Greatest hits album by Go West
- Released: 1993
- Label: Chrysalis; EMI USA;
- Producer: Gary Stevenson; Peter Wolf; Ron Fair;

Go West chronology
| Indian Summer (1992) | Aces and Kings – The Best of Go West (1993) | The Best of Go West (1998) |

= Aces and Kings – The Best of Go West =

Aces and Kings – The Best of Go West is a greatest hits album by English pop duo Go West, released in 1993. It contains most of the band's singles, taken from their studio albums Go West (1985), Dancing on the Couch (1987) and Indian Summer (1992), plus tracks from the remix album Bangs & Crashes (1986) and several tracks that Go West contributed to film soundtracks. Also included are two new songs that were released as singles from the album: a cover of The Miracles' "The Tracks of My Tears", which reached number 16 in the UK Singles Chart, and a remix of Go West's debut hit single, "We Close Our Eyes", which went on to reach number 40.

Professional ratings
Review scores
| Source | Rating |
| AllMusic |  |

==Track listing==
All tracks written by Peter Cox and Richard Drummie, except where noted.

Note
- US version replaces "True Colours" with "Eye to Eye" (Horizontal Mix) from Bangs & Crashes & "Healing Hands" with "Still in Love" from Indian Summer.

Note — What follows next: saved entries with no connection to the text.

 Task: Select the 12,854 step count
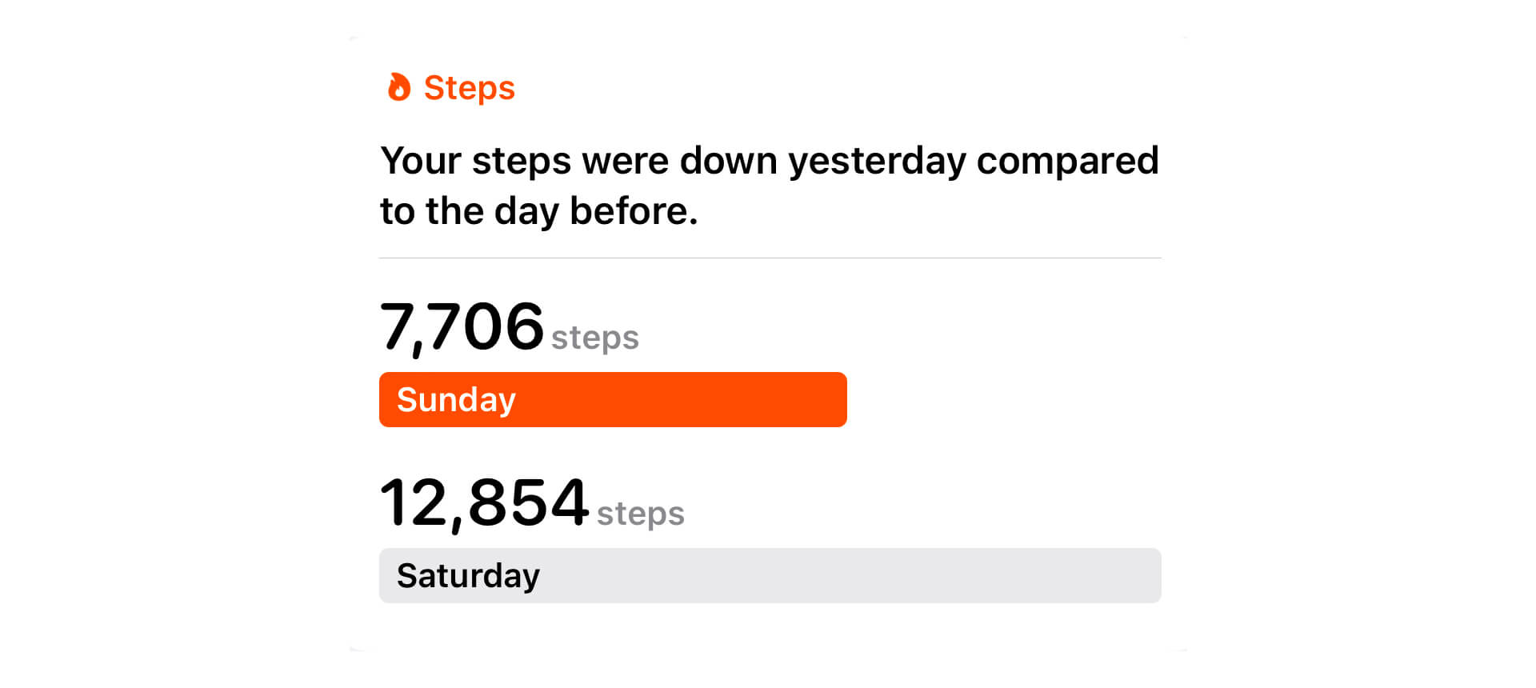[484, 503]
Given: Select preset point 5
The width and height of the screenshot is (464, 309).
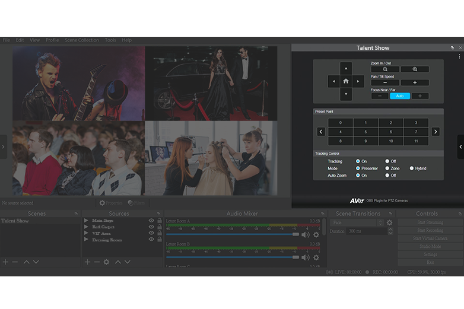Looking at the screenshot, I should click(365, 132).
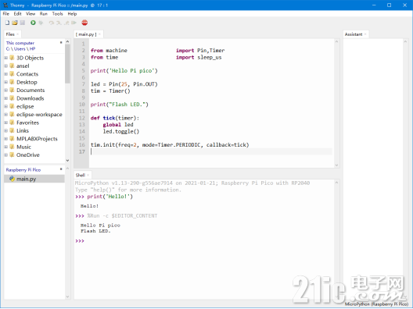Run current script with green play icon
Screen dimensions: 413x309
pyautogui.click(x=33, y=23)
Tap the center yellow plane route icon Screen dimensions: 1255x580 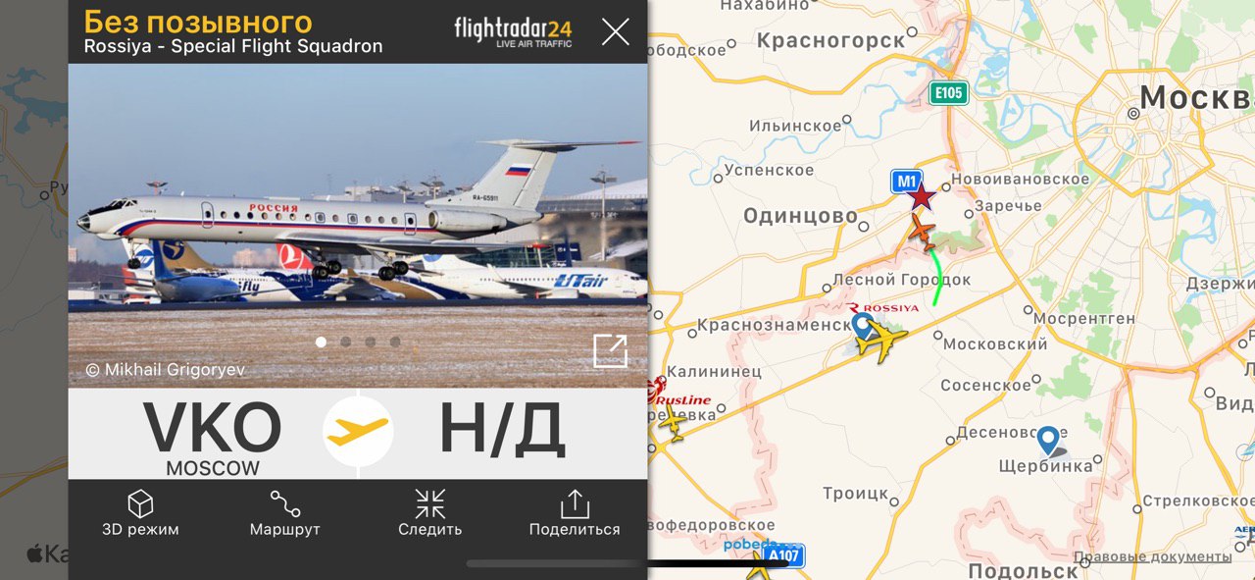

| No. | Title | Writer(s) | Origin | Length |
|---|---|---|---|---|
| 1. | "We Close Our Eyes" (Remix) |  | Previously unreleased version; original from Go West | 3:53 |
| 2. | "King of Wishful Thinking" | Cox; Drummie; Martin Page; | Indian Summer / Pretty Woman soundtrack | 4:02 |
| 3. | "Tracks of My Tears" | William "Smokey" Robinson Jr.; Warren Moore; Marvin Tarplin; | Previously unreleased | 3:52 |
| 4. | "Call Me" |  | Go West | 4:13 |
| 5. | "Faithful" | Cox; Drummie; Page; | Indian Summer | 4:26 |
| 6. | "Don't Look Down – The Sequel" |  | Dancing on the Couch (American edition); original version from Go West | 4:20 |
| 7. | "One Way Street" |  | Previously unreleased version; original from Rocky IV soundtrack | 4:36 |
| 8. | "What You Won't Do For Love" | Bobby Caldwell; Alfons Kettner; | Indian Summer | 4:27 |
| 9. | "From Baltimore to Paris" |  | Dancing on the Couch | 5:48 |
| 10. | "Never Let Them See You Sweat" | Phillip L. Stewart II; Tony Haynes; Thaddis Harrell Jr.; | White Men Can't Jump soundtrack | 4:20 |
| 11. | "Goodbye Girl" |  | Bangs & Crashes; original version from Go West | 4:33 |
| 12. | "I Want to Hear It from You" |  | Dancing on the Couch | 3:41 |
| 13. | "Tell Me" | Cox; Drummie; Jay Graydon; Jeff Pescetto; | Indian Summer | 4:17 |
| 14. | "True Colours" |  | Dancing on the Couch | 5:12 |
| 15. | "The King Is Dead" |  | Dancing on the Couch | 4:27 |
| 16. | "Tears Too Late" |  | B-side of "King of Wishful Thinking" single | 4:22 |
| 17. | "Healing Hands" |  | Previously unreleased version | 4:47 |

==Charts==

===Weekly charts===

Weekly chart performance for Aces and Kings – The Best of Go West
| Chart (1993–94) | Peak position |
|---|---|
| New Zealand Albums (RMNZ) | 9 |
| UK Albums (OCC) | 5 |

===Year-end charts===

1993 year-end chart performance for Aces and Kings – The Best of Go West
| Chart (1993) | Position |
|---|---|
| UK Albums (OCC) | 66 |

==Certifications==

Certifications and sales for Aces and Kings – The Best of Go West
| Region | Certification | Certified units/sales |
| United Kingdom (BPI) | Gold | 100,000^{^} |
^{^} Shipments figures based on certification alone.